Urine might be one way forward. Before engineers scoff into their
breakfast, consider that since at least 135,000 urine-diversion
toilets are in use in Sweden and that a Swiss aquatic institute
did a six-year study of urine separation that found in its
favor. In Sweden, some of the collected urine -- which contains 80
percent of the nutrients in excrement -- is given to farmers, with
little objection. "If they can use urine and it’s cheap, they’ll
use it," said Petter Jenssen, a professor at the Agricultural
University of Norway.

The price of phosphorus fertilizers rose 50 percent in the past
year in some parts of the world, as phosphate reserves, the
largest of which are in Morocco and China, dwindle. (The gloomiest
predictions suggest they’ll be gone in 100 years.) Although half
of sewage sludge in the United States is already turned into cheap
fertilizer known as "biosolids," urine contains hardly any of the
pathogens or heavy metals that critics of biosolids claim remain
in mixed sewage, despite treatment.

The rest of Sweden’s collected urine goes to municipal wastewater
plants, but in much smaller volume so it’s easier to deal
with. Research by Jac Wilsenach, now a civil engineer in South
Africa, found that removing even half of the nutrient-rich urine
enables the bacteria in the aeration tanks to munch all the
nitrogen and phosphate matter in solid waste in a single day
rather than the usual 30. Urine diversion also makes for richer
sludge and produces more methane, which can be turned into gas or
electricity, Mr. Wilsenach said. In short, separating urine turns
a guzzler of energy into a net producer.

Putting urine to use is not new. A friend’s grandmother remembers
the man coming round for the buckets 60 years ago in Yorkshire,
which were then sold to the tanning industry. The flush toilet
ended that, and no one -- my friend’s nan included -- wants
outside privies again. "Any innovation in the toilet that
increases owner responsibility is probably seen as downwardly
mobile," said Carol Steinfeld, of New Bedford, Mass., who imports
NoMix toilets into the United States.

Then there’s the sitting problem: in most urine-diversion toilets,
a man must empty his bladder sitting down. This wouldn’t be a
problem in some countries -- Germany recently introduced a
toilet-seat alarm that admonishes standers to sit -- but it has
been in others. Professor Jenssen was flummoxed by one participant
at a training workshop in Cuba who said firmly, "If a man sits, he
is homosexual."

For now, "ecological sanitation" -- or more sustainable sewage
disposal -- thrives mostly in fast-industrializing countries like
China and India, which have money to invest in alternatives but
few sewers. A subculture of composting toilets exists in the
United States, but only a few hundred urine-diversion toilets have
been imported, Ms. Steinfeld said.

Necessity -- whether occasioned by fertilizer prices, carbon
footprints or crippling capital investments -- could bring
change. At a recent wastewater conference, I watched in
astonishment as dour engineers rushed to question a speaker who
had been talking about stabilization ponds, which clean sewage
using water, flow control, bacteria and light. Normally, such
things would be cast into the box of hippie-ish ecological
sanitation. But to managers struggling with energy quotas and
budget limitations, more sustainable, less energy-intensive
sanitation may be starting to make sense.
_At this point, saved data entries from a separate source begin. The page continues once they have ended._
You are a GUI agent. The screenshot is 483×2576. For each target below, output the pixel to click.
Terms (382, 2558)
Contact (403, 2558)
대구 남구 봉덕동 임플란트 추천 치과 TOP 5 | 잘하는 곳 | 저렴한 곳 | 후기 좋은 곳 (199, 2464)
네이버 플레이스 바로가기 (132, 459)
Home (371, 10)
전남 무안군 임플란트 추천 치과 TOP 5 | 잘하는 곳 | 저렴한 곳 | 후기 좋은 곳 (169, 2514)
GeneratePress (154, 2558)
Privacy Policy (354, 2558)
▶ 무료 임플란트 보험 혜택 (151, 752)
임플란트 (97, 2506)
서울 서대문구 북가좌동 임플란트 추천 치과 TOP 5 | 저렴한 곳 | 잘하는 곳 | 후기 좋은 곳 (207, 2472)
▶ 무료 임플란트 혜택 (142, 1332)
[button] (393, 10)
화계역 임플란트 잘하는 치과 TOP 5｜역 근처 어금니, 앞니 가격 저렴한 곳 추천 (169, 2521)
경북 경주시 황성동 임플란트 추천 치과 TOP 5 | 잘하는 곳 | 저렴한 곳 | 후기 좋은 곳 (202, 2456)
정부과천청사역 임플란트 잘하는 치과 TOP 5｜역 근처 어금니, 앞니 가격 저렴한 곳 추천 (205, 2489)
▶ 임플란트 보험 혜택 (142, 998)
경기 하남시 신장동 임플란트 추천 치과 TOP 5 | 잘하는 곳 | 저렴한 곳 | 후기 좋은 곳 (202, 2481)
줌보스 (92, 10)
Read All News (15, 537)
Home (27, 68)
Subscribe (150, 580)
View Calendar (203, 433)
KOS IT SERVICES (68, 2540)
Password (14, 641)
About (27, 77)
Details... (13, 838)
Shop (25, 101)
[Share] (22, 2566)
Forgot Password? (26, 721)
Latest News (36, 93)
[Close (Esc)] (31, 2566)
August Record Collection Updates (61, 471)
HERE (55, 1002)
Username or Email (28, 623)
As Mr. Zhang told me with a smile: "For me, whatever the toilet
is, I use it. For example, here we eat wheat. When we go to the
south of China, we eat rice. Otherwise we starve."

It’s been more than 100 years since Teddy Roosevelt wondered aloud
whether "civilized people ought to know how to dispose of the
sewage in some other way than putting it into the drinking water."
The Zhang family toilet is not the perfect answer to Roosevelt, as
it still uses some water, though 80 percent less than a regular
flush toilet uses. But at least it’s the result of someone asking
the right questions.

==

Rose George is the author of "The Big Necessity: The Unmentionable
World of Human Waste and Why It Matters."